De heer Van Ballekom i (VVD):

Voorzitter. U heeft vast, evenals zovelen in dit huis, met belangstelling geluisterd naar de debatten over de Voorjaarsnota in de Tweede Kamer twee weken geleden. Vrijwel alles kwam aan de orde: de ellende in Gaza, het trackrecord van het kabinet-Schoof, de onvoorspelbaarheid van het handelsbeleid en de dramatische effecten van de versoberingen op de Onderwijsbegroting.

Wat dat laatste betreft: het afgelopen decennium zijn er miljarden toegevoegd aan de Onderwijsbegroting door de ministers Van Engelshoven en Dijkgraaf, maar de scores en de kwaliteit bleven dalen. Ik denk dus dat er wat meer aan de hand is in deze sector. De kwaliteit moet omhoog — dat is zonder meer het geval — zonder afbreuk te doen aan faire kansen voor iedereen, maar het is geen kwestie van louter geld. Als problemen zouden kunnen worden opgelost met louter geld, dan zouden er geen problemen meer bestaan, want de heer Draghi, die ons nu gaat vertellen hoe wij moeten opereren, en mevrouw Lagarde laten met liefde en plezier de drukpers wat extra uren draaien. Dus die problemen zouden allemaal kunnen worden opgelost als het louter en alleen over geld ging. Maar dat is dan vervelend voor de inflatie. Sommige lidstaten nemen een hogere inflatie voor lief — dat zit nou eenmaal in het DNA van die landen — maar in Nederland en Duitsland wordt daar toch wat anders over gedacht en is het streven de prijsstijgingen te matigen ter bescherming van de koopkracht van minderdraagkrachtigen en gepensioneerden.

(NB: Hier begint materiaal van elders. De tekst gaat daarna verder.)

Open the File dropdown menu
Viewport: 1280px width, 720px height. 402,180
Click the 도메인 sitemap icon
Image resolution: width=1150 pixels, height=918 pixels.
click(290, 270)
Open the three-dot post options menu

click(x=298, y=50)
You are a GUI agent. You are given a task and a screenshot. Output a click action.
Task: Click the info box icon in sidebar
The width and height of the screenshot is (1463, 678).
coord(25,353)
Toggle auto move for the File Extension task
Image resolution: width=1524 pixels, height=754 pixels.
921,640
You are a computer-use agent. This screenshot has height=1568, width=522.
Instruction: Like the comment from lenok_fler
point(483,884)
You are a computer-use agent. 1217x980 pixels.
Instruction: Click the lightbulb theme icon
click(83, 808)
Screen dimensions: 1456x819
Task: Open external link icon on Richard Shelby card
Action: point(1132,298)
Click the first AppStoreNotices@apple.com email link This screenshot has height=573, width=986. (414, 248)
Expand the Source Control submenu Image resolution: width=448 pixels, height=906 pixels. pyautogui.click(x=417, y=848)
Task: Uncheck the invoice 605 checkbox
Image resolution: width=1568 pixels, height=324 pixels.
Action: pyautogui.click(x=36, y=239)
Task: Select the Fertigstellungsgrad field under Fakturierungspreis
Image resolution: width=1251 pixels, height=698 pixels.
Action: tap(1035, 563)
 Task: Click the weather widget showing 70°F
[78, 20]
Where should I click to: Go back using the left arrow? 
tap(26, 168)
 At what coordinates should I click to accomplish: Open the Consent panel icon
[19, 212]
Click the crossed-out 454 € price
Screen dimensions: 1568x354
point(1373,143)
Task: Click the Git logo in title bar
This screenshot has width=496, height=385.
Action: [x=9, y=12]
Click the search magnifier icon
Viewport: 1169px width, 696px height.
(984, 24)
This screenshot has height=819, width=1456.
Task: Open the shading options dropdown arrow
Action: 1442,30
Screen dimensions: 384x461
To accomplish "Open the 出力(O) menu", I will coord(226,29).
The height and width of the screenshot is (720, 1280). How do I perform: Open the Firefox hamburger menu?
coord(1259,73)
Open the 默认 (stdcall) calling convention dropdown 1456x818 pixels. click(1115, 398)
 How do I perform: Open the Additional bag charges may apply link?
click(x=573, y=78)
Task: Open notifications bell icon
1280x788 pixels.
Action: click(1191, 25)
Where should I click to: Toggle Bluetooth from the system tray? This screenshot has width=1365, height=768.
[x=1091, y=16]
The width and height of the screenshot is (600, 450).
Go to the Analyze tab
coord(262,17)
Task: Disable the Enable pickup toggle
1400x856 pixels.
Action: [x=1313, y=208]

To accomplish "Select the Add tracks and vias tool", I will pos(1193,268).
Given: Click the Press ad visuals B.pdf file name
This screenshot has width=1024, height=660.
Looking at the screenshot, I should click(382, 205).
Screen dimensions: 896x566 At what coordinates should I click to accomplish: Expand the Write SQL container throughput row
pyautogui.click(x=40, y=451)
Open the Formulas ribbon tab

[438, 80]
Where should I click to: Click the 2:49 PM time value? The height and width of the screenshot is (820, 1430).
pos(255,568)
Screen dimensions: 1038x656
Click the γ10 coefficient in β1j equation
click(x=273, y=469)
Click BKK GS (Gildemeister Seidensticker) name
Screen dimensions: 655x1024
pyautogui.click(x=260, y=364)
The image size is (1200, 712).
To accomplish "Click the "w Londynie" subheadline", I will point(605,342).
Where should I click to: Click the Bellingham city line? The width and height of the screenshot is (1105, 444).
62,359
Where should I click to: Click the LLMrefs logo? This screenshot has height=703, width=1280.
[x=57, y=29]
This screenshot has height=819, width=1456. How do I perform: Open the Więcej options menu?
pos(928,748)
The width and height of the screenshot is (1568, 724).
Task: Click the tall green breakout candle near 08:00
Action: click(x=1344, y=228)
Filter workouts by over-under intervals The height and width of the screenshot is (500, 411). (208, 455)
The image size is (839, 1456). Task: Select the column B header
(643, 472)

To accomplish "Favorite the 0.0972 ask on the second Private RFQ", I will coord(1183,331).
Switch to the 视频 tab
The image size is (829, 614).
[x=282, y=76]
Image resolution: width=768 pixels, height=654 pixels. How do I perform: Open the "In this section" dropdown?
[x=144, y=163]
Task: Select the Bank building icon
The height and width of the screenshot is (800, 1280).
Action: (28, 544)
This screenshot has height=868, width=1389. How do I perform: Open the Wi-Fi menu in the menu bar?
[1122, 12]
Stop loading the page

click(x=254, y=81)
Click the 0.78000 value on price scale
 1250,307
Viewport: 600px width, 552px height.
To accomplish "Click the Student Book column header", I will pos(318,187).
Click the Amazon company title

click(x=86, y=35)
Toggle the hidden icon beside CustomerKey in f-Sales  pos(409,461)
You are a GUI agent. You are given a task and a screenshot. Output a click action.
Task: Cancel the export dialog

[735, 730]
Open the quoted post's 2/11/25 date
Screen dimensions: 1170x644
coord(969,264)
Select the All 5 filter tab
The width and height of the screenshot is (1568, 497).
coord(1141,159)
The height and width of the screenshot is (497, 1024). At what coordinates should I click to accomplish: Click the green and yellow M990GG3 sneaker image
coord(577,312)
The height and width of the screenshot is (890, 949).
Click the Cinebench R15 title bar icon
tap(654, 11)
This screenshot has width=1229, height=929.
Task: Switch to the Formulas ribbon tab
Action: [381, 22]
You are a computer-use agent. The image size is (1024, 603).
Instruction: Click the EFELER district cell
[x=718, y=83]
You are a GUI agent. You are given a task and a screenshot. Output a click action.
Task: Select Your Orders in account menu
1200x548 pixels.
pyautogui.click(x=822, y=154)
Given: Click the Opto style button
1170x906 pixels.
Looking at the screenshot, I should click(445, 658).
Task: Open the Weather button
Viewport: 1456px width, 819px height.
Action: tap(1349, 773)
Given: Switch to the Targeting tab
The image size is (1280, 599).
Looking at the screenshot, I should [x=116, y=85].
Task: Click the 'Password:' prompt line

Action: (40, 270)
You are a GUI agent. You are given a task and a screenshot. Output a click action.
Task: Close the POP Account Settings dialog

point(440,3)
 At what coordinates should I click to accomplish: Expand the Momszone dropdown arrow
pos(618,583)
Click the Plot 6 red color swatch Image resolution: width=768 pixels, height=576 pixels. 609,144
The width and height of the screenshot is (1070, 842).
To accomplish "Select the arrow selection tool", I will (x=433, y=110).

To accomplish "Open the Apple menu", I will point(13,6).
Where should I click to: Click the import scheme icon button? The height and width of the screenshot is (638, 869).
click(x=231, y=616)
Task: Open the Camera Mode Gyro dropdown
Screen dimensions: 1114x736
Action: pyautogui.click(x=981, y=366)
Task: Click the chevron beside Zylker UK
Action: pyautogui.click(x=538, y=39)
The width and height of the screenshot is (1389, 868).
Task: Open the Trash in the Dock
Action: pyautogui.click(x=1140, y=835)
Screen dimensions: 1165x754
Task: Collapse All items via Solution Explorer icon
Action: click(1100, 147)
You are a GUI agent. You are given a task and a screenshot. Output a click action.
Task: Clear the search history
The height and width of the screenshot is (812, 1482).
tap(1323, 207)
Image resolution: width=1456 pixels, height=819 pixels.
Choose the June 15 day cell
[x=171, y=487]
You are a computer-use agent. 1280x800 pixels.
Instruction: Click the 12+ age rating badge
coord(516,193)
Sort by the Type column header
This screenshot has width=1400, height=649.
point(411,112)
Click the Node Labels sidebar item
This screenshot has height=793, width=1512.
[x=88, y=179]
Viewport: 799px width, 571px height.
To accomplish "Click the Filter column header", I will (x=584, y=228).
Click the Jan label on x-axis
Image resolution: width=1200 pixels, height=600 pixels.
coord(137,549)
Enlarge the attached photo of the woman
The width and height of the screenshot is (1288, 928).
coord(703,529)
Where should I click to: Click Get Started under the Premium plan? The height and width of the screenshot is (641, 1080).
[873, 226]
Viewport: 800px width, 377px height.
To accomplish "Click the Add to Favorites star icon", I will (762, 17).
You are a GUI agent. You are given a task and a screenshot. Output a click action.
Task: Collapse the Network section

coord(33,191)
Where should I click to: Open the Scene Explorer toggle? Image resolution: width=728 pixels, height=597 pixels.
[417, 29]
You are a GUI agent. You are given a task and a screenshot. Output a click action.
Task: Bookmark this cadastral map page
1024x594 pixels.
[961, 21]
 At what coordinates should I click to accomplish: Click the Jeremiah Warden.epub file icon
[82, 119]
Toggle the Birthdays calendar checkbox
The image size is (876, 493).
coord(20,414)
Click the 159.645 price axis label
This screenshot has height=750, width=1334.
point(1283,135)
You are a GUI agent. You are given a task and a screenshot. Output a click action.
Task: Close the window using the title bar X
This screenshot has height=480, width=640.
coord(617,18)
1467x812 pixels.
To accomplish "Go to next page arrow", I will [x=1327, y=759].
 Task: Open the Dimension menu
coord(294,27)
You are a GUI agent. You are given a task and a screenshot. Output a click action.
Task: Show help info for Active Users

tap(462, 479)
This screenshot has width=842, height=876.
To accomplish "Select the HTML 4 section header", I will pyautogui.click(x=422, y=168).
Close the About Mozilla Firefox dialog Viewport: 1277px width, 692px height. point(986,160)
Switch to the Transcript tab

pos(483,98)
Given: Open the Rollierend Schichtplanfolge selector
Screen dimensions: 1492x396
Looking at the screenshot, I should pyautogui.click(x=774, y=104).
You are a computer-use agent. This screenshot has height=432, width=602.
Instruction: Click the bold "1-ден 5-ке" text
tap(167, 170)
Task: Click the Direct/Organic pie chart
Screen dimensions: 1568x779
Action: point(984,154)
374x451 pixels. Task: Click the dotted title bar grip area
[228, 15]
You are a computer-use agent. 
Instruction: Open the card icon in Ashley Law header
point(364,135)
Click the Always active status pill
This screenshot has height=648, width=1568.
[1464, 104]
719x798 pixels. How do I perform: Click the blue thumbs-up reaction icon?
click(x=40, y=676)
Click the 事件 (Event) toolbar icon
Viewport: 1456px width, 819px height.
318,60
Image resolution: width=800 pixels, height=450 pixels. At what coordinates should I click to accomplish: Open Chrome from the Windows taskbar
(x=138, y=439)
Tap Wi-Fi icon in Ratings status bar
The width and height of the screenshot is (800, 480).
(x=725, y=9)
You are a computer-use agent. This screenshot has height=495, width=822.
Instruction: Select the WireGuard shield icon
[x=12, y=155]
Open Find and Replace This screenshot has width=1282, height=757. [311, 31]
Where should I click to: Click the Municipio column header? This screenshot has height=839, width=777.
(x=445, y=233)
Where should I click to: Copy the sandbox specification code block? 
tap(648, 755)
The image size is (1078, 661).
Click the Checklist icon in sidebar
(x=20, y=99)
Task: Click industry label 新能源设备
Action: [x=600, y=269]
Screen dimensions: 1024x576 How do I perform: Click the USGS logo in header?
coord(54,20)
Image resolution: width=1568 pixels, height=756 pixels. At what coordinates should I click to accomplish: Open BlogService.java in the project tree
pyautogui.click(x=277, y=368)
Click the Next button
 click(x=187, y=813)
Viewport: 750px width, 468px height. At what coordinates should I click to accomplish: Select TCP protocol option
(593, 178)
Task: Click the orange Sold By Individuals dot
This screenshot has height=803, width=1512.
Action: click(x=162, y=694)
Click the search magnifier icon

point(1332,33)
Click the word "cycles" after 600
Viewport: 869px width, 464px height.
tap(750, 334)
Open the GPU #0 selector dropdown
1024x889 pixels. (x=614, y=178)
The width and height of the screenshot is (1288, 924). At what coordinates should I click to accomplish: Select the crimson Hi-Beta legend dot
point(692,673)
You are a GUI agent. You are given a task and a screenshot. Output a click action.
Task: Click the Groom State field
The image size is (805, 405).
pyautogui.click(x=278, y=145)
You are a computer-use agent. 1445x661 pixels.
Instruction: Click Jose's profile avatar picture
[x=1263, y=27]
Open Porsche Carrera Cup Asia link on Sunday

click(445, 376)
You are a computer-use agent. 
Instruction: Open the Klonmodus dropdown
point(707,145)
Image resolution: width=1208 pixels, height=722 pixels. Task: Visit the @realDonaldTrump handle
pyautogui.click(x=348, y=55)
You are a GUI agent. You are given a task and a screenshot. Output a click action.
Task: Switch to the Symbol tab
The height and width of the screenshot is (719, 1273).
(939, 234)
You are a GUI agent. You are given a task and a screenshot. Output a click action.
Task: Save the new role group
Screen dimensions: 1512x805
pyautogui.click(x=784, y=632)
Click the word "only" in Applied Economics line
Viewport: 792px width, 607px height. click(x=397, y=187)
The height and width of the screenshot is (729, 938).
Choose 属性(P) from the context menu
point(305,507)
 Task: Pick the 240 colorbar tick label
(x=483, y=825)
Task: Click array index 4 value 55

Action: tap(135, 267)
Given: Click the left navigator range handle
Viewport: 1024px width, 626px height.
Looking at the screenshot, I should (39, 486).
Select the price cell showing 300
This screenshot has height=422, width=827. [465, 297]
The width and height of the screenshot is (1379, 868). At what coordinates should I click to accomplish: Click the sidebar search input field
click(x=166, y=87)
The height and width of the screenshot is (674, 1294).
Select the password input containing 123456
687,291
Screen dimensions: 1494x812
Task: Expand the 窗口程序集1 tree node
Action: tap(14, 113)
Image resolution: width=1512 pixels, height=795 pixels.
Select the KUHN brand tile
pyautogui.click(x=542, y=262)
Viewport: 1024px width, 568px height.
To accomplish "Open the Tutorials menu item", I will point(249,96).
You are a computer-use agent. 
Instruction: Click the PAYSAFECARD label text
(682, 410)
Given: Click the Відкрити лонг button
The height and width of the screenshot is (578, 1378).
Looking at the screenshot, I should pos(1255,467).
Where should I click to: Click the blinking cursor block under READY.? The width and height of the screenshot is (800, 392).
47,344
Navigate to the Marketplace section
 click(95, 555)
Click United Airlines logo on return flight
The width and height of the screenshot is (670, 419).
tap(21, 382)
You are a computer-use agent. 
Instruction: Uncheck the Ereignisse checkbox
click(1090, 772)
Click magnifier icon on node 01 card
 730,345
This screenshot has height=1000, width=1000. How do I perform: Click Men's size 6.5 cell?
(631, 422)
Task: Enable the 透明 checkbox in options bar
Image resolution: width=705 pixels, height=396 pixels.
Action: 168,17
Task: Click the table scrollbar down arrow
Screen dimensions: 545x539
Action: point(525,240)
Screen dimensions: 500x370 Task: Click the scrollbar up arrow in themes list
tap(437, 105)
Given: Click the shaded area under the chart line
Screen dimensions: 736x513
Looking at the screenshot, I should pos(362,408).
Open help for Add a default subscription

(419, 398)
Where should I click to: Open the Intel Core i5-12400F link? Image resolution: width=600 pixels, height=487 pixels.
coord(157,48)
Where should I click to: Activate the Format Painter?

Voorzitter. Laat ik maar proberen om het te houden bij de Voorjaarsnota. Sinds enige jaren kennen we het Europees semester en een voorjaarsnota met een meerjarig perspectief. Dit houdt vrijwel automatisch in dat er behoefte bestaat hierover van gedachten te wisselen met de regering. Mijn partij is daarbij geen vragende partij. Wij zijn tevreden met één beleidsdebat na de presentatie van de miljoenennota, wanneer het budgettaire beleid inclusief de lastenverdeling actueel en compleet is, en zeker dit jaar, wanneer bij de bespreking van de Voorjaarsnota de inhoud al deels achterhaald is en als gevolg daarvan ook suppletoire begrotingen moeten worden aangepast en vandaag en morgen in stemming komen aan het andere Hout. Maar goed, met een beetje goede wil kan het debat vandaag toch informatief zijn.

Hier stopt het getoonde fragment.